The Porn Trap – trap

Tuesday, April 29th, 2008 by Bat Sheva Marcus LMSW MPH PhD

Okay, now I finished the book so I feel qualified to give it bona fide “thumbs down.” Maybe if the title of the book had been “A book about why we hate porn, why all porn in all situations is bad and why we think it is the root of anything bad in a relationship,” I could give it a thumbs up. Then at least the book would be what it claimed to be rather than what I thought it would be: a treatment plan or even just a helpful outline for those who are addicted to porn.

The book goes to ridiculous lengths to vilify porn. The marriage that fell apart because the wife found her husband looking at porn.

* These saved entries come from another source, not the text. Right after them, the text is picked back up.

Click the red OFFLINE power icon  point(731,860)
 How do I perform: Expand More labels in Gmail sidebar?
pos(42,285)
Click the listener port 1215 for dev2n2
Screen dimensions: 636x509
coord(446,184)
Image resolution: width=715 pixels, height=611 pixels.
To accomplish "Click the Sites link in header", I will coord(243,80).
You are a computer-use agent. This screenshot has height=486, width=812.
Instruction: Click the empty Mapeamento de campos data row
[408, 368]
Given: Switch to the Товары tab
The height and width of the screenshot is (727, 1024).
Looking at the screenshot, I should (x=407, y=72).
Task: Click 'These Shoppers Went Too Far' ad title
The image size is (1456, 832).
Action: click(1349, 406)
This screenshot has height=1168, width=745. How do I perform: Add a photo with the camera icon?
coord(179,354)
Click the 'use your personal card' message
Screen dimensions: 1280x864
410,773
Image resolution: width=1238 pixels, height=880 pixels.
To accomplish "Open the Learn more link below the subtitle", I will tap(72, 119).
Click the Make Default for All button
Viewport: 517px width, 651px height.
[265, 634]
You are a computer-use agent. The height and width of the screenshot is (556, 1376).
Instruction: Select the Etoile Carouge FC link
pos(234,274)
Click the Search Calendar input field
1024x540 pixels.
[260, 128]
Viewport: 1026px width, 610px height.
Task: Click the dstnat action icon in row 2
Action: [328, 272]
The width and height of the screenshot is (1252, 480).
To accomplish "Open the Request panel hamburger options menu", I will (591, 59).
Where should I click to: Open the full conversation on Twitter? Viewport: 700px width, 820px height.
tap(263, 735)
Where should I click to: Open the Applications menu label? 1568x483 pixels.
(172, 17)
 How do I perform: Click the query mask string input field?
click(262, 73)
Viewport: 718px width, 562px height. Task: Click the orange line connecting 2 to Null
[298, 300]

Now she doesn’t “trust” him, even though there was no indication that he was hiding it or in anyway addicted to it. Please. Maybe rather than suggest he never look at porn again, they could discuss it, he could limit it, she could learn to live with it, they could use it together… hmmm. Any of these options occur to the writers???

And I was especially incensed at their implicit (or maybe explicit- you can be the judge) generality that if you like porn, you therefore are at a high risk of addiction.

It’s making me so angry, because I am a clinician who tends not to see porn addicts — that just is not my patient base. (I thought reading the book might be useful because once in a while I will get someone who is partnered to a porn addict and the more that I know generally the better.) In my patient base, we look at porn (or erotica — the name we use when we want to be PC) as quite useful in many situations. Patients, (especially in long term relationships) often find it enjoyable to watch together, get knew ideas from it and learn more about likes and dislikes. People just find it fun. For my single patients, for whom masturbation is their primary  outlet, often erotica is just plain practical, whether written or visual.

So if you are one of those people who enjoy erotica in reasonable doses — don’t worry about getting stuck in the porn trap!